Some studious bird has woven bright strips of plastic in with the straw
pasted a round piece of newspaper in at the bottom. There are birds
that use spiderwebs as glue, weave their nests
entirely out of feathers and grass, others
that seek out bits of aluminum foil for decoration.
I carefully put the little nest in the lilac bush, hope that someone will use it
this season as well. I don’t know what a well-made nest looks like
from a bird’s point of view, don’t know if this one is any more spectacular
than another.
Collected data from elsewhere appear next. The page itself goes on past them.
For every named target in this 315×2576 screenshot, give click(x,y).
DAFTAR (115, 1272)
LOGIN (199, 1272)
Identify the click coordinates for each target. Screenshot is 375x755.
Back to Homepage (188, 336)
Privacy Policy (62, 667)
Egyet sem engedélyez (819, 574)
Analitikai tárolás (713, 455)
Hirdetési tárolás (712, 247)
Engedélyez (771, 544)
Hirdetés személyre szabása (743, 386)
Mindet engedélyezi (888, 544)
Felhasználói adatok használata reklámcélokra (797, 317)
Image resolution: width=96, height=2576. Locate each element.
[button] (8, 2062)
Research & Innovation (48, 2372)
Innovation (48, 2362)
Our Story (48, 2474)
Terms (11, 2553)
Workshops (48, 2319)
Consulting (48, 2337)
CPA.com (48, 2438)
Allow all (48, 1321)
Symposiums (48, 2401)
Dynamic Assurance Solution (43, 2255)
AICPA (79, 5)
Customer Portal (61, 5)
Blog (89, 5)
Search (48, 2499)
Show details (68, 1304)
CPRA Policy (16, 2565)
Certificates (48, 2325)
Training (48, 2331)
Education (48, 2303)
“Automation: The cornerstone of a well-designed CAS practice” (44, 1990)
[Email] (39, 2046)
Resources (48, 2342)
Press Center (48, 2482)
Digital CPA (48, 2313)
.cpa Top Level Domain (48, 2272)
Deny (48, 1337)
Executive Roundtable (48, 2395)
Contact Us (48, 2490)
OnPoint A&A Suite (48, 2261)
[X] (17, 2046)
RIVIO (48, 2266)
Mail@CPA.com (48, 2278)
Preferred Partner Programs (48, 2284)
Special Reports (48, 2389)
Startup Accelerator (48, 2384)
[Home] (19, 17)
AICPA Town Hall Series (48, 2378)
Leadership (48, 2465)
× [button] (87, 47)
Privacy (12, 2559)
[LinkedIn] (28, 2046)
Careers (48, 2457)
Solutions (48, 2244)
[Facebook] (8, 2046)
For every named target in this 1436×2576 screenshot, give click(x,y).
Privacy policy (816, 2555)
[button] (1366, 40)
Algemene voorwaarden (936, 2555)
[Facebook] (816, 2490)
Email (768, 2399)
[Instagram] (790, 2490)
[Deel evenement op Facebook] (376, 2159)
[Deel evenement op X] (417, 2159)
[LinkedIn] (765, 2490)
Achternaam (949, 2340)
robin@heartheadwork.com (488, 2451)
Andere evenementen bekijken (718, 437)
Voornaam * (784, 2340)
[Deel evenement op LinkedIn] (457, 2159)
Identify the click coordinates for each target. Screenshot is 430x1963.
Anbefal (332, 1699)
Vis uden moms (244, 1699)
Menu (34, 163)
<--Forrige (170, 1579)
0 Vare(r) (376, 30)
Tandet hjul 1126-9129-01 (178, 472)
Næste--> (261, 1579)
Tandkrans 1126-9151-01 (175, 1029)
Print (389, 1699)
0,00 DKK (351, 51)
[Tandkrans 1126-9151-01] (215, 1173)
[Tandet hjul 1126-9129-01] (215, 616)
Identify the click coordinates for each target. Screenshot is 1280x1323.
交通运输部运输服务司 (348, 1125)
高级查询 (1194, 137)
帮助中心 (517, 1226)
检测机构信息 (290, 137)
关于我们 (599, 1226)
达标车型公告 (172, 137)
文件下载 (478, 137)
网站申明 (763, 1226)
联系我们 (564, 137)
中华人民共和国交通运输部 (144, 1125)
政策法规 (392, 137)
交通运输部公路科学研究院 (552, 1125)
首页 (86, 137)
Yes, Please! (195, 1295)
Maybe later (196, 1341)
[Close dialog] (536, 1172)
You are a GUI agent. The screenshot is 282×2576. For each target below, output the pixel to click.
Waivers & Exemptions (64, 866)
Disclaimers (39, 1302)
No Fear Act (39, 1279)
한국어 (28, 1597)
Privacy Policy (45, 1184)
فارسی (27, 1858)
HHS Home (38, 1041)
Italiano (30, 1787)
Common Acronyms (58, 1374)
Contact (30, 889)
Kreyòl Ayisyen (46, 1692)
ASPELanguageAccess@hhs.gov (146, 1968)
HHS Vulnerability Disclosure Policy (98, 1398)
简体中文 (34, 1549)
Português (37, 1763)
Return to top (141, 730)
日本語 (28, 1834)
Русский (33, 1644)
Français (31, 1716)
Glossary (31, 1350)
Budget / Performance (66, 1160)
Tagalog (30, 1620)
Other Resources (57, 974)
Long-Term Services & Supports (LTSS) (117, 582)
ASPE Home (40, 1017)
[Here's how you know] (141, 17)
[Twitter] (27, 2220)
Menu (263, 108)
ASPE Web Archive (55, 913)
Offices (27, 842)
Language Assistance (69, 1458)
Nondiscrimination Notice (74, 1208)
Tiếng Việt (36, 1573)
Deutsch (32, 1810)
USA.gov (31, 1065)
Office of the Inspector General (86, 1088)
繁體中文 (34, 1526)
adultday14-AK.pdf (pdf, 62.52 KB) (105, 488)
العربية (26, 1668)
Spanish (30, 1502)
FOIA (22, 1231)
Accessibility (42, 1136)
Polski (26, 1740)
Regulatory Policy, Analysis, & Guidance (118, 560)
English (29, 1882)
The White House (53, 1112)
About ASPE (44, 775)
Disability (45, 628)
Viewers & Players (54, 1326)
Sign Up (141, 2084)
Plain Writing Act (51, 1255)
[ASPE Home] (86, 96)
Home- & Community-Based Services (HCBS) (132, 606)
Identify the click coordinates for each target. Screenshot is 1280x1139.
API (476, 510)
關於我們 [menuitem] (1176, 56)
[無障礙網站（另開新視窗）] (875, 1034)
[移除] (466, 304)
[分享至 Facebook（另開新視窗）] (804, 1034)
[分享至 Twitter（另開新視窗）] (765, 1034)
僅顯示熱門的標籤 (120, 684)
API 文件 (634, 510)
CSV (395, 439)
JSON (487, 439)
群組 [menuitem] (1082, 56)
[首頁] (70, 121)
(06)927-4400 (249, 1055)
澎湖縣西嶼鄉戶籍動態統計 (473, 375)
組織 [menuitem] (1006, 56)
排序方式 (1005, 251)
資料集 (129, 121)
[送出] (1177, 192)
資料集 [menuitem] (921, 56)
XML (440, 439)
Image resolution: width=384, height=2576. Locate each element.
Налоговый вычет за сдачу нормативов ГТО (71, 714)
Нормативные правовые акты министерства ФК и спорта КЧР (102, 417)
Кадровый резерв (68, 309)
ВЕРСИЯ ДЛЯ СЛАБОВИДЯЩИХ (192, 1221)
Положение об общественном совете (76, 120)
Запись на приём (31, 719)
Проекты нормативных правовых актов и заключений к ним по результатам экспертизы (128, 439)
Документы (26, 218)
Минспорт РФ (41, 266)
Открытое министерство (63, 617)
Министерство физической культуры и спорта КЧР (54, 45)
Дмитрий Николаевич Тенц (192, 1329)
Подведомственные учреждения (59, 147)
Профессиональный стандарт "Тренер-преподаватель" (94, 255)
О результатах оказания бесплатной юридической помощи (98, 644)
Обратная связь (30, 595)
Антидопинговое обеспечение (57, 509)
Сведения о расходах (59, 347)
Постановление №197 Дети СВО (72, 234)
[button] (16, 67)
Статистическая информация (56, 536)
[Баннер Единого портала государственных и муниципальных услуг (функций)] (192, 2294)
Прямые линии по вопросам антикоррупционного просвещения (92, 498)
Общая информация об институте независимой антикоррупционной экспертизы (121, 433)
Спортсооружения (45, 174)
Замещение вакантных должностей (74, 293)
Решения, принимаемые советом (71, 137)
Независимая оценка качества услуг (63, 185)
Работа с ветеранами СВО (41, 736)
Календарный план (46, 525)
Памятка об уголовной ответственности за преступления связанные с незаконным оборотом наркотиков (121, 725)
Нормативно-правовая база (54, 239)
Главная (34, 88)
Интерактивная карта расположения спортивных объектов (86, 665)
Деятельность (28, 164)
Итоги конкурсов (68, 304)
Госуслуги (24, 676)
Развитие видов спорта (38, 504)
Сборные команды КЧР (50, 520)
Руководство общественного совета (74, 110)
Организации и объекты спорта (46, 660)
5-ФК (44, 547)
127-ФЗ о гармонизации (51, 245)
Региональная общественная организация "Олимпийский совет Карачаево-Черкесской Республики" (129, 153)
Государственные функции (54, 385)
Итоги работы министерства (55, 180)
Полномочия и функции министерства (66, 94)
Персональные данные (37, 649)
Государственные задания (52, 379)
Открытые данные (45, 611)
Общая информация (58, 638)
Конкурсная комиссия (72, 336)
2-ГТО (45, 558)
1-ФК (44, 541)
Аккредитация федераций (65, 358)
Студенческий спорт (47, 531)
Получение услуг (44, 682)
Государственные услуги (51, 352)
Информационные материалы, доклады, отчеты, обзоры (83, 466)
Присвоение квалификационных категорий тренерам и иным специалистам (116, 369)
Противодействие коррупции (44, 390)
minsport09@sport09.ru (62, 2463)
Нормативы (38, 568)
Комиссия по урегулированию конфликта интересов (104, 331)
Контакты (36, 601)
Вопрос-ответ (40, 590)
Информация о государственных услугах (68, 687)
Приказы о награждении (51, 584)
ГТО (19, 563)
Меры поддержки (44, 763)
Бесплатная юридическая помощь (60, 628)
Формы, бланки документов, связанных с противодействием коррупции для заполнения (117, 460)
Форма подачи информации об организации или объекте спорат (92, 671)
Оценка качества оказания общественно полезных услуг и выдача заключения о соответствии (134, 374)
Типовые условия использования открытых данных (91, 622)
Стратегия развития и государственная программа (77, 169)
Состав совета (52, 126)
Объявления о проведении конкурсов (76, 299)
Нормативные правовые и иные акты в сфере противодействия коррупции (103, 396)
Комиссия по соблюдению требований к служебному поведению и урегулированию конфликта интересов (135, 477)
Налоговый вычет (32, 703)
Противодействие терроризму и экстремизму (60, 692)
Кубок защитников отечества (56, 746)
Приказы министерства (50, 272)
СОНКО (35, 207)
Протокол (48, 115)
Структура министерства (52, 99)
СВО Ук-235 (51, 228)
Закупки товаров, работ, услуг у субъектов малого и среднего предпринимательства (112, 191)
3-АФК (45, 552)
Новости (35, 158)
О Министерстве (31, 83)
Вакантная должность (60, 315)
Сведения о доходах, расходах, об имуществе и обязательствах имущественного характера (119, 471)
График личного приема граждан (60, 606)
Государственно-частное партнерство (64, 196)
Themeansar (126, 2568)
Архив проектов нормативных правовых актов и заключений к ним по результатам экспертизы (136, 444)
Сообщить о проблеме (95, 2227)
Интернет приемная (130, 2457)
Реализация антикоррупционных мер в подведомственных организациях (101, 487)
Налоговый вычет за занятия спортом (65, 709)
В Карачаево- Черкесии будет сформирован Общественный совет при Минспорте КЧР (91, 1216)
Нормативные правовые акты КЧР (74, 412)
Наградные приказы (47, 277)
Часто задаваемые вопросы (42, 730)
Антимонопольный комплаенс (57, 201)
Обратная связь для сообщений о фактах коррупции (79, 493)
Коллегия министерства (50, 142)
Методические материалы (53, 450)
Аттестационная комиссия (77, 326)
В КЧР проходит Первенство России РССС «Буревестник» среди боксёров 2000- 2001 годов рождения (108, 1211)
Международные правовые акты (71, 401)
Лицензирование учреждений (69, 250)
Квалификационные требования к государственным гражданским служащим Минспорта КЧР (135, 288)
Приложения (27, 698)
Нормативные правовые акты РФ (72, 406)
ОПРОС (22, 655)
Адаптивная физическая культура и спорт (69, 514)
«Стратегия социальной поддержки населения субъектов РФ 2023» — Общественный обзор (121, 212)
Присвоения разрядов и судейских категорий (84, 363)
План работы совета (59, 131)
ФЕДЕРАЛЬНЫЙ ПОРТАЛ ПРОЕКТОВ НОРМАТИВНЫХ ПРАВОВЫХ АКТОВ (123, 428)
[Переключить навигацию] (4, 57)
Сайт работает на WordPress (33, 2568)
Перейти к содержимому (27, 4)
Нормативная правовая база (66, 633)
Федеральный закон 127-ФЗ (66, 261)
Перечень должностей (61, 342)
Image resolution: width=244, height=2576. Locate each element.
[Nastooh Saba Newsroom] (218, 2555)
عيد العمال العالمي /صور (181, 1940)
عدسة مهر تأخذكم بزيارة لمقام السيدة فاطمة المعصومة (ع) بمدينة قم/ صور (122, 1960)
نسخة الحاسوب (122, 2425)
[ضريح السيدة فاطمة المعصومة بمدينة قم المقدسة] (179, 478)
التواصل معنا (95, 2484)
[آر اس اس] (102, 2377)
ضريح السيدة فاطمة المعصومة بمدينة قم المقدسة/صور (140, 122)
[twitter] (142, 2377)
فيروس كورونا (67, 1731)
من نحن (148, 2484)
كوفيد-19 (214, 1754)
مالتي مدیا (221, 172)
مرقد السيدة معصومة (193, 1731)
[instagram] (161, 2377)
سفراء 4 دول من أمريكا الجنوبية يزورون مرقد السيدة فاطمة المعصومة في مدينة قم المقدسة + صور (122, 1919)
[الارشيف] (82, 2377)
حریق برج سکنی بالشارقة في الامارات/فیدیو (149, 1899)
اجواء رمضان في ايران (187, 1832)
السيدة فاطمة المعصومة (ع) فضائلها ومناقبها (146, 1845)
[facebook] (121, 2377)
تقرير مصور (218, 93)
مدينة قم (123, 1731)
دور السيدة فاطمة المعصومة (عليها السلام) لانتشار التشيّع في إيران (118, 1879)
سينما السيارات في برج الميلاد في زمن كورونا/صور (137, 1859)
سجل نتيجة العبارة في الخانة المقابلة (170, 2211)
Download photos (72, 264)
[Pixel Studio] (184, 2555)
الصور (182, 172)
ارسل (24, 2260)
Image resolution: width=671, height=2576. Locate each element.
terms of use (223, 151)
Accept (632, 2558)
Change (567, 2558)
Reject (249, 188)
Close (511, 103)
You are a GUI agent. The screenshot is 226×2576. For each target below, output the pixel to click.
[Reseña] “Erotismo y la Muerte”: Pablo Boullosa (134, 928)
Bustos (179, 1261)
It’s amazing that those tiny feet and beaks
can pull bits of grass and string together
to make something like this, strong enough to raise a clutch in
strong enough to last a winter in my back yard.

29

Hands Fall Like Dying Butterflies
Let’s call this love: the waves folding over your head
like the wings of a tent flap, the suffocating confines
of warm blankets in a morning you don’t remember entering
the heavy arm of a stranger thrown over your chest that won’t let you go.
This, let’s call this last breath: home, the sinking resignation
of concrete boots pulling you across the threshold into the kitchen
the anchors that tie you to the stove, the ballast bags of screaming children
that know who you are and why you’re here
even if you don’t. Here, this place you belong
we’ll draw a circle around it on the map
so you know where you’re supposed to be, a tiny point engulfed
in winged possibility that you will never know, those dreams
will not be allowed to hatch.
There are alarms set to different times all through this house
and your feet know when and where to take you to answer them all.